> [Énoncé 1]
D'après la lettre, depuis quelle année observe-t-on une expulsion massive dans la capitale ?
> [Énoncé 2]
Réécrivez le passage de la lettre allant de « La couleur de » jusqu'à « notre chère Haïti. », en substituant « trouble » à « floue ».
··· Extrait du texte
Lettre de Walky TIJIN à son Excellence l’Empereur Jacques 1er
5 min readEn ce jour si spécial qui marque le 220e anniversaire de notre indépendance, c’est avec un cœur brisé, rempli de chagrin et d’amertume que je prends l’initiative de vous écrire pour vous présenter mes excuses cher aîné, père de la nation haïtienne.
Avant tout, je tiens à vous exprimer ma gratitude pour avoir fait de moi un homme libre et fier. Par la même occasion, je sollicite votre pardon.
Pardon de ne pas marcher sur les mêmes pas que vous, vous mon valeureux ancêtre. Malheureusement je fais partie des lâches, ce que vous ne vouliez pas voir tout au long de votre vie.
Pardon de fuir au lieu de prendre les armes et de lutter devant toutes les forces qui veulent détruire l’idéal dessalinien, qui nous font patauger dans la misère, qui nous humilient comme si nous étions à l’époque où vous avez vécu il y a plus de 200 ans.
La couleur de la misère nous est méconnaissable car nous avons subi tellement de martyres avec les yeux ouverts. Notre vision est devenue floue. C’est pourquoi je ne vous dirai pas que nous vivons une misère noire, puisque rien ne dit qu’elle n’a pas déjà changé de couleur.
Je dois surtout attirer votre attention sur un fait qui, malheureusement est devenu notre quotidien. Nos frères qui ont pris les armes ne se rallient pas à nos côtés pour combattre et sauvegarder l’intégrité de notre indépendance, mais plutôt pour nous mettre des bâtons dans les roues et pour nous refuser une vie sereine sur le sol que vous nous avez légué, le sol de notre chère Haïti.
Ils ne cessent de faire couler le sang de nos concitoyens, ils nous chassent comme des sauvages, nous tuent, nous étripent comme du gibier, tel un feu qui consume un corps en incinération, ils anéantissent la joie, l’espoir et l’envie de vivre du peuple.
Depuis 2018, on constate une expulsion massive qui se fait sentir notamment dans la capitale, ainsi que dans certaines zones avoisinantes. Nos frères sont délogés de chez eux, les maisons inhabitées par leurs propriétaires deviennent des repères de fouilles, de viols, et de séquestrations. La plupart des sinistrés de cet ouragan d’insécurité se voient donc obligés de trouver refuge sur les places publiques.
Ils se sont appelés bandits, ils contrôlent tout, et l’État ne dit mot. L’espoir juvénile s’effrite, la population est abandonnée à son sort, nous ne pouvons assurer l’avenir de notre postérité.
······
··· Données fournies
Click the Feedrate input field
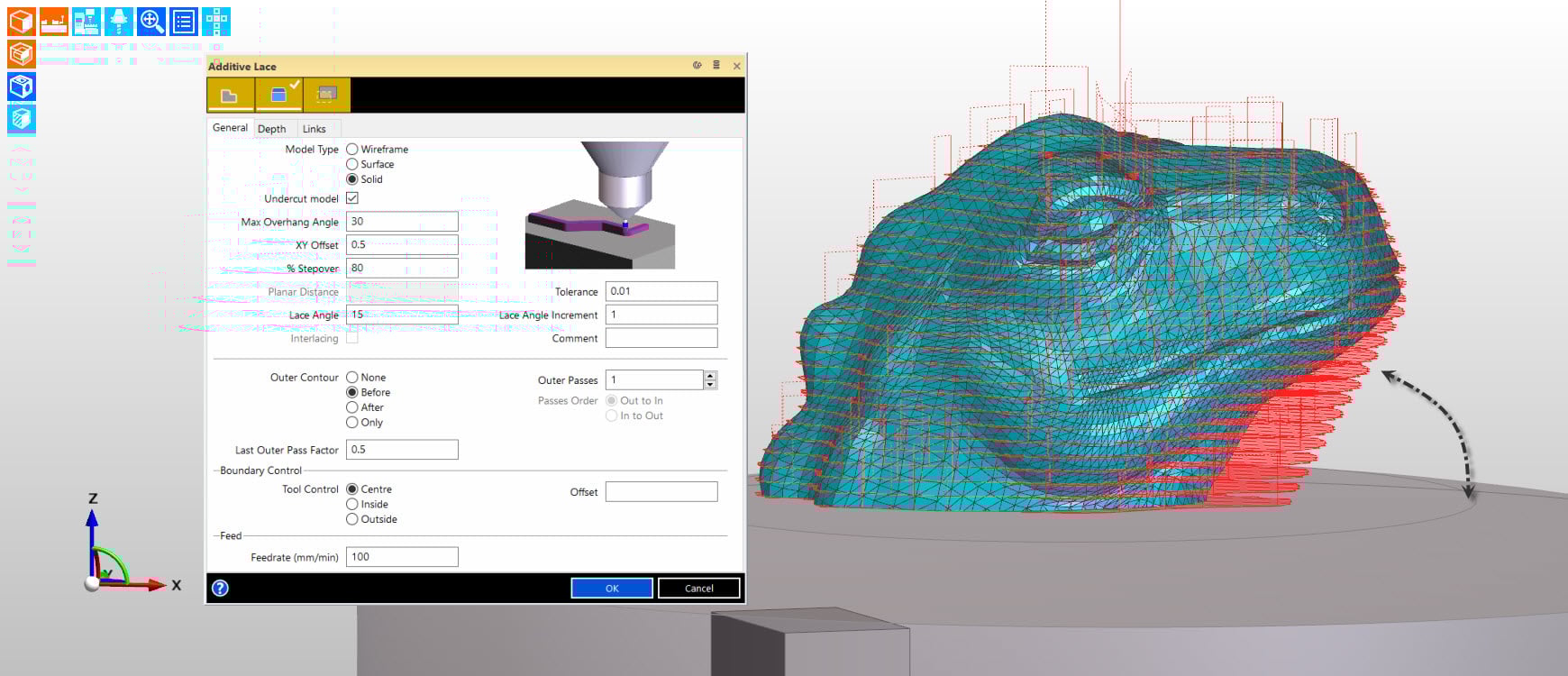 (402, 557)
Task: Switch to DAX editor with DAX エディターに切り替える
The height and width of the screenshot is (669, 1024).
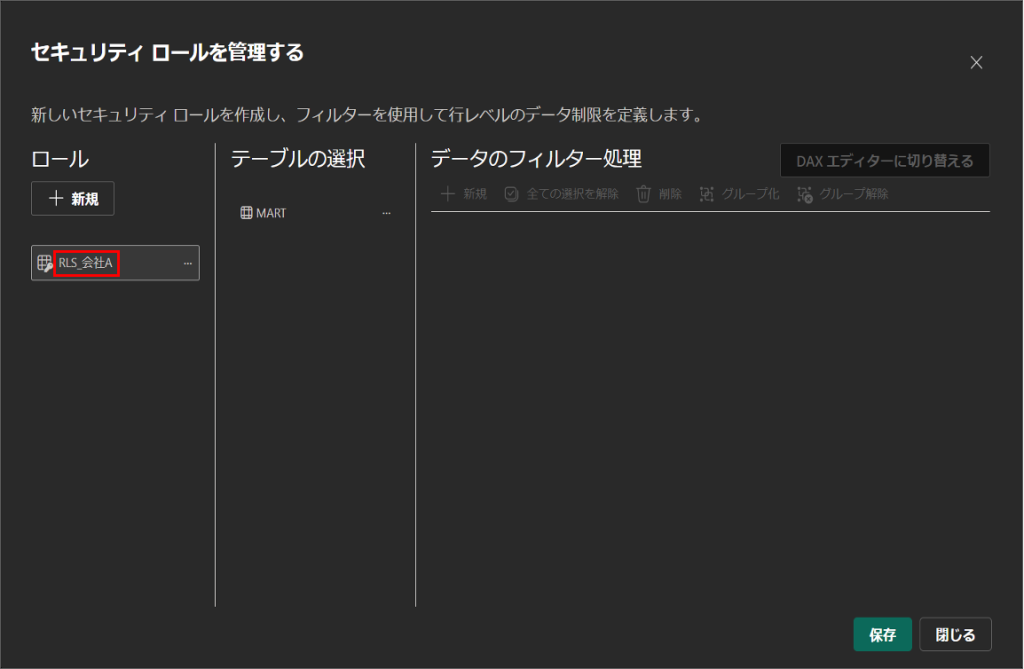Action: pos(884,161)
······
> [Réponse attendue 1]
Depuis 2018.

> [Réponse attendue 2]
La couleur de la misère nous est méconnaissable car nous avons subi tellement de martyres avec les yeux ouverts. Notre vision est devenue trouble. C’est pourquoi je ne vous dirai pas que nous vivons une misère noire, puisque rien ne dit qu’elle n’a pas déjà changé de couleur.
Je dois surtout attirer votre attention sur un fait qui, malheureusement est devenu notre quotidien. Nos frères qui ont pris les armes ne se rallient pas à nos côtés pour combattre et sauvegarder l’intégrité de notre indépendance, mais plutôt pour nous mettre des bâtons dans les roues et pour nous refuser une vie sereine sur le sol que vous nous avez légué, le sol de notre chère Haïti.